WHAT TO PRODUCE. Reproduce the items below starting at the beginning and ending at the line that contains "[x=799, y=81]", with both ends included. Leave the pictures out of your answer.

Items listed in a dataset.
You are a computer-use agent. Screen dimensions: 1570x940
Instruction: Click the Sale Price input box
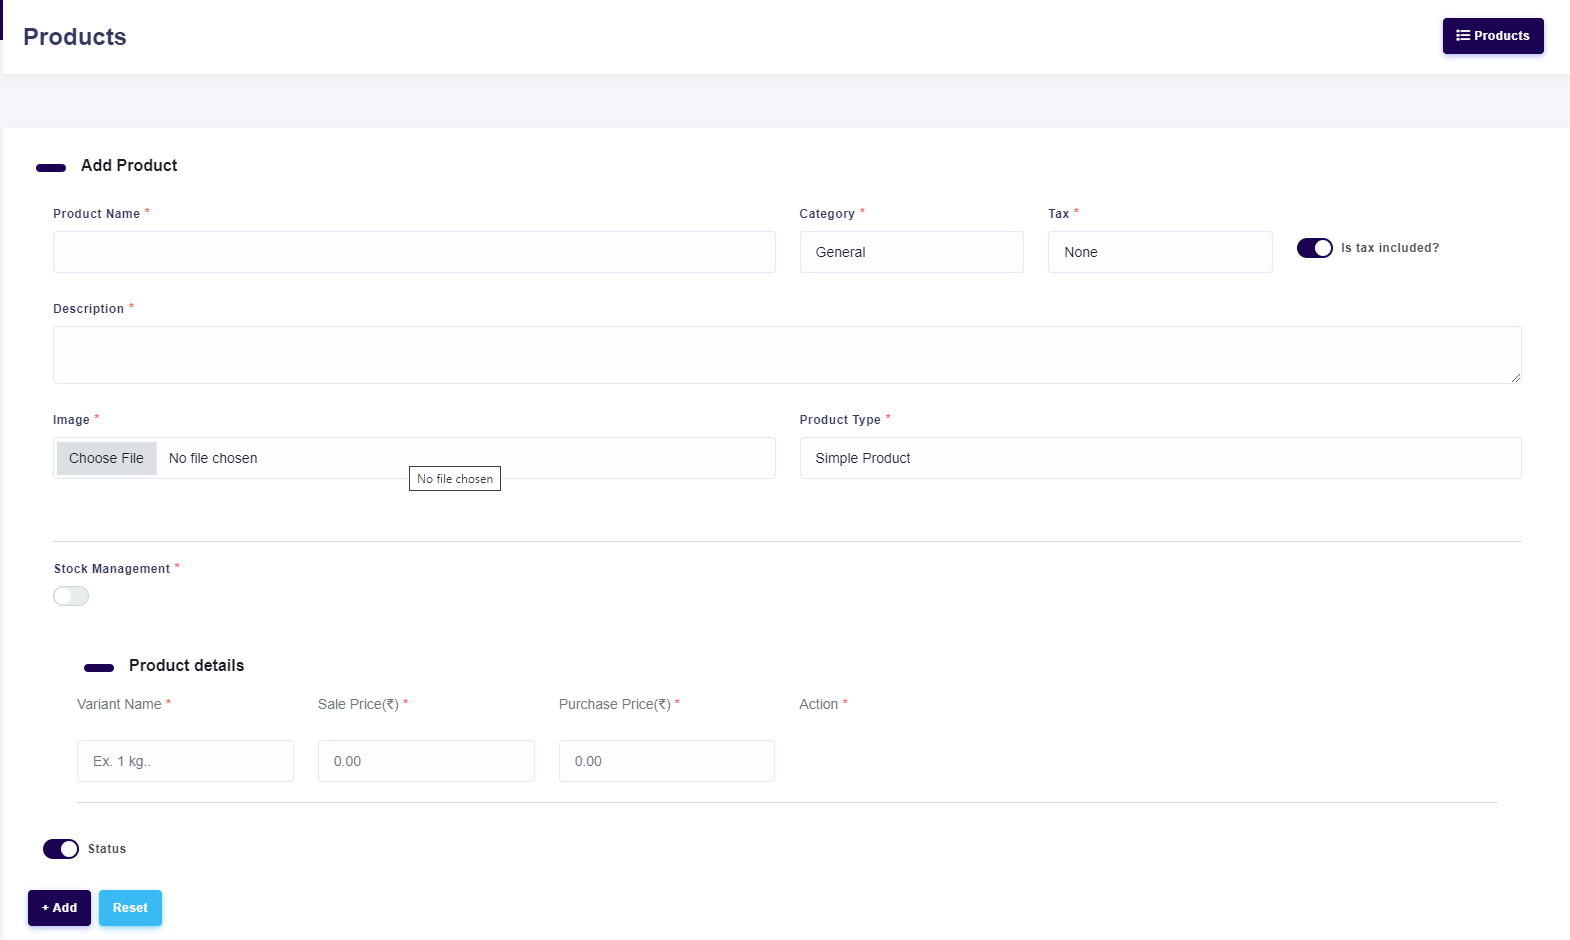[426, 761]
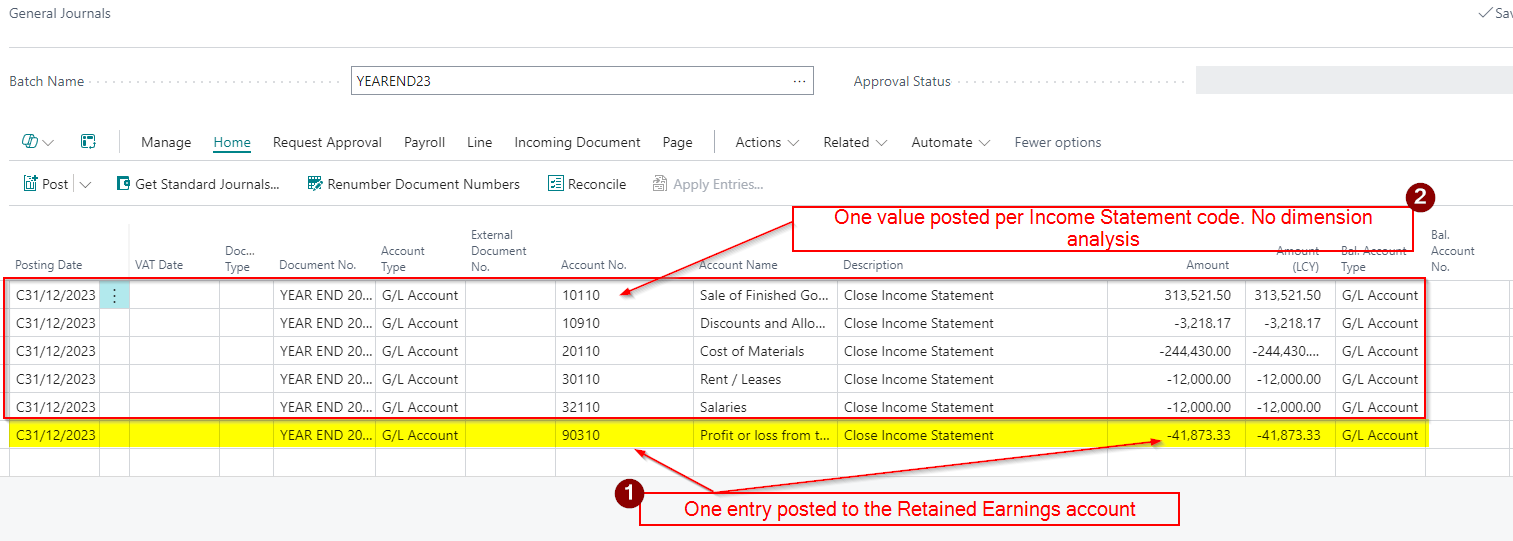Open the Batch Name lookup ellipsis
1513x541 pixels.
[x=799, y=81]
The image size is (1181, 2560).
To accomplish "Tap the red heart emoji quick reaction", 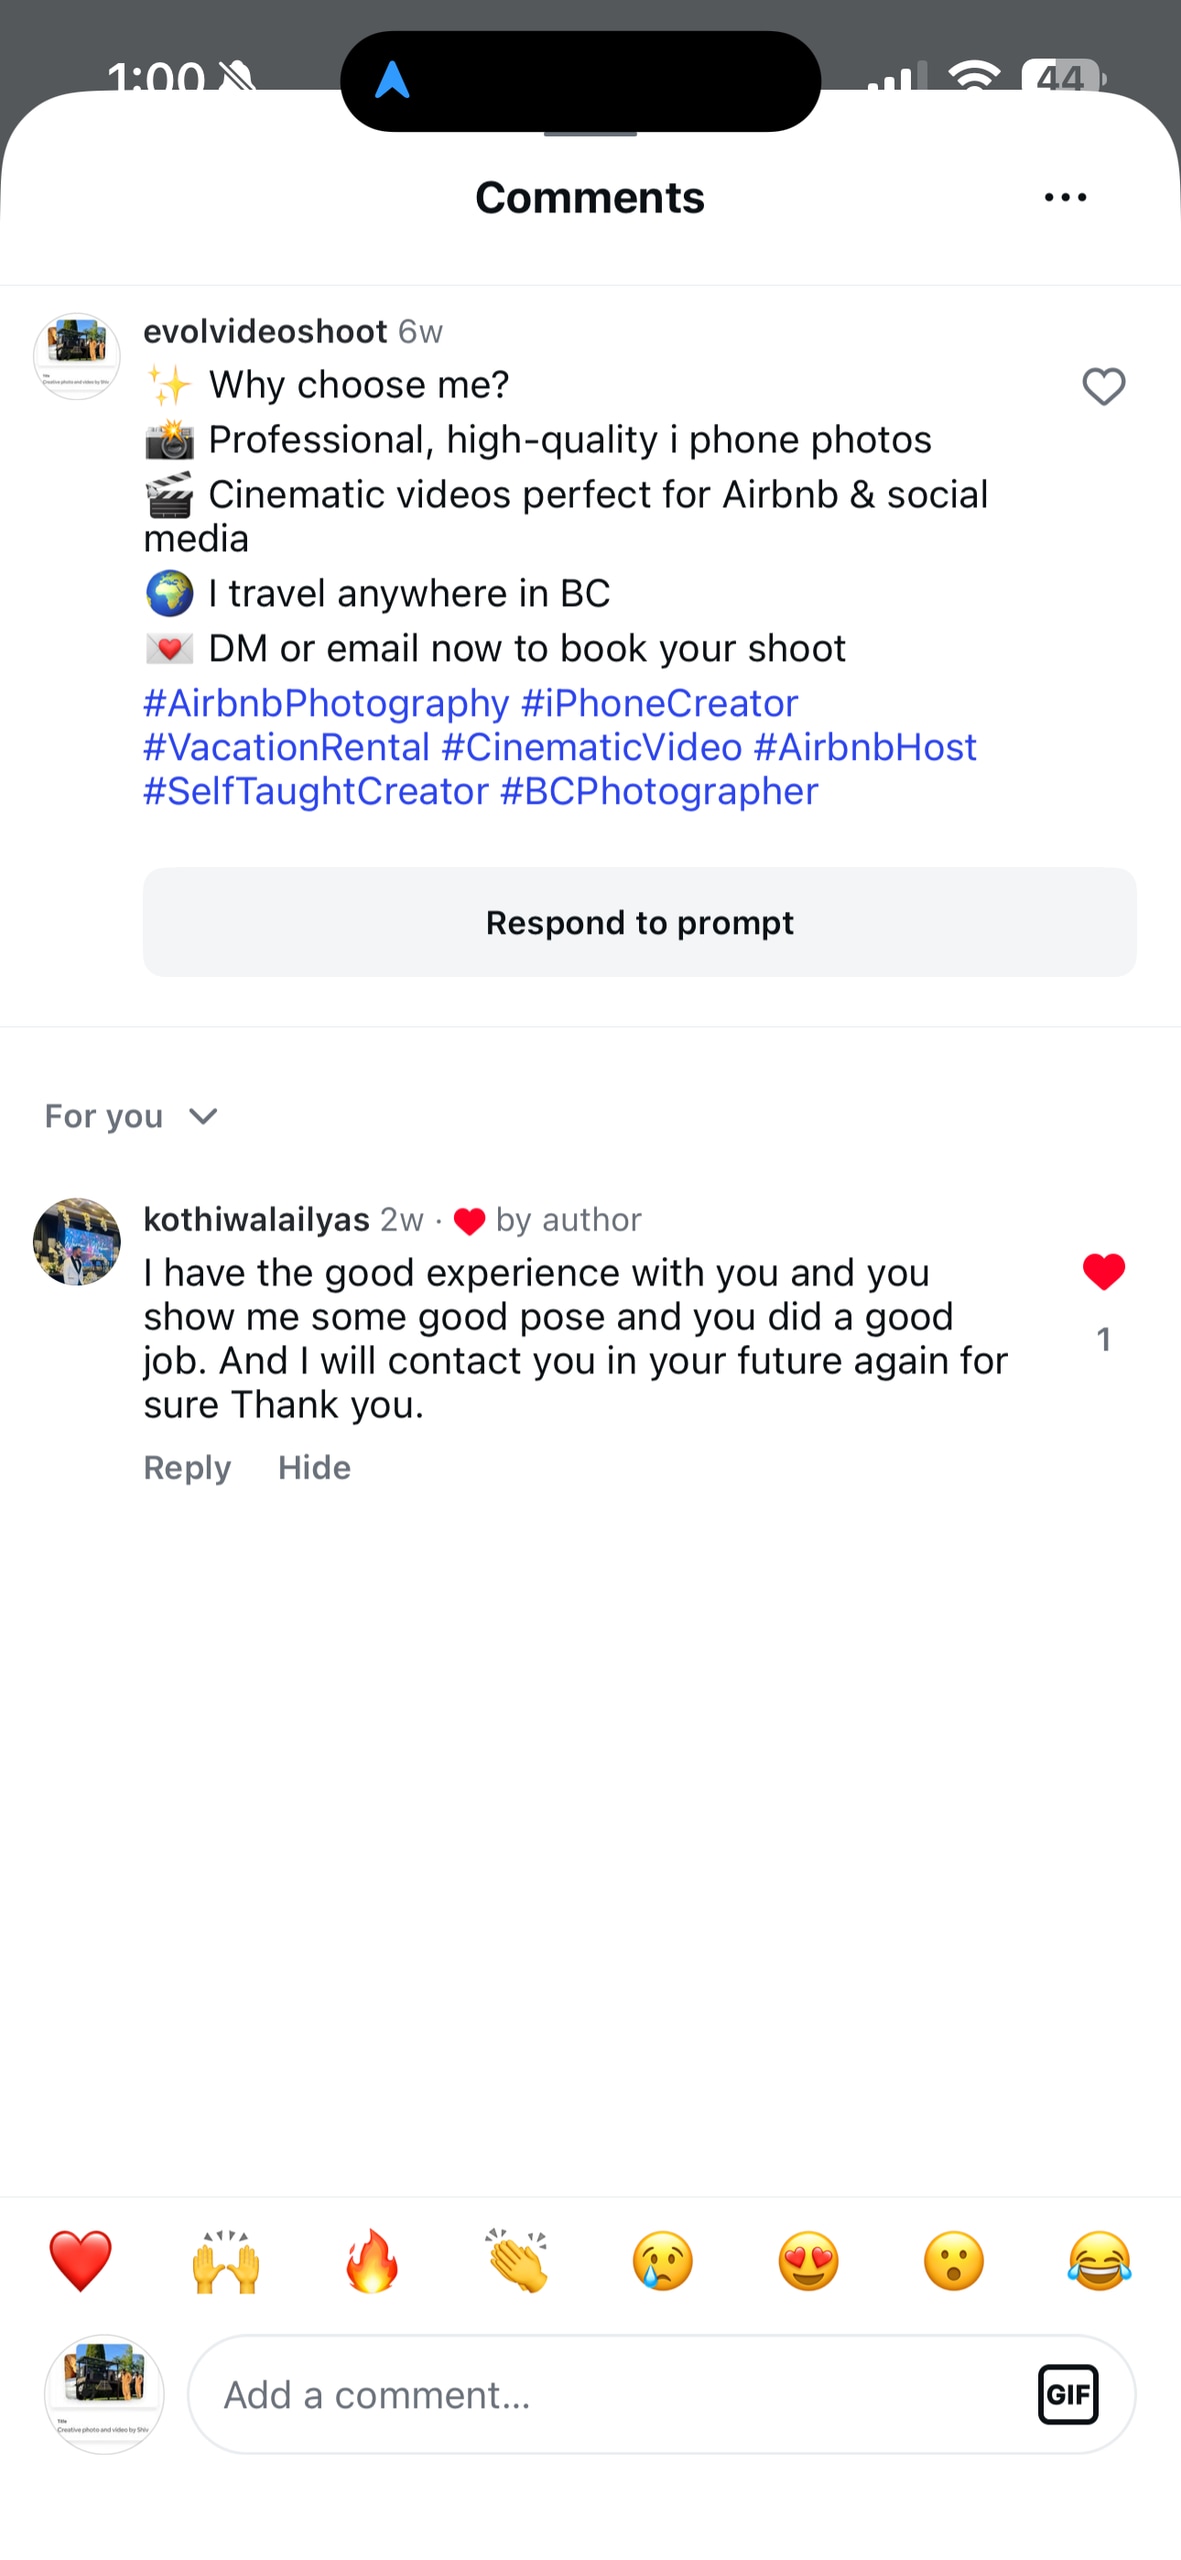I will pyautogui.click(x=80, y=2261).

WRITTEN SOLUTION.
You are a computer-use agent. Screen dimensions: 1570x940
Instruction: Click the Sale Price input box
[426, 761]
Open the Batch Name lookup ellipsis
1513x541 pixels.
[x=799, y=81]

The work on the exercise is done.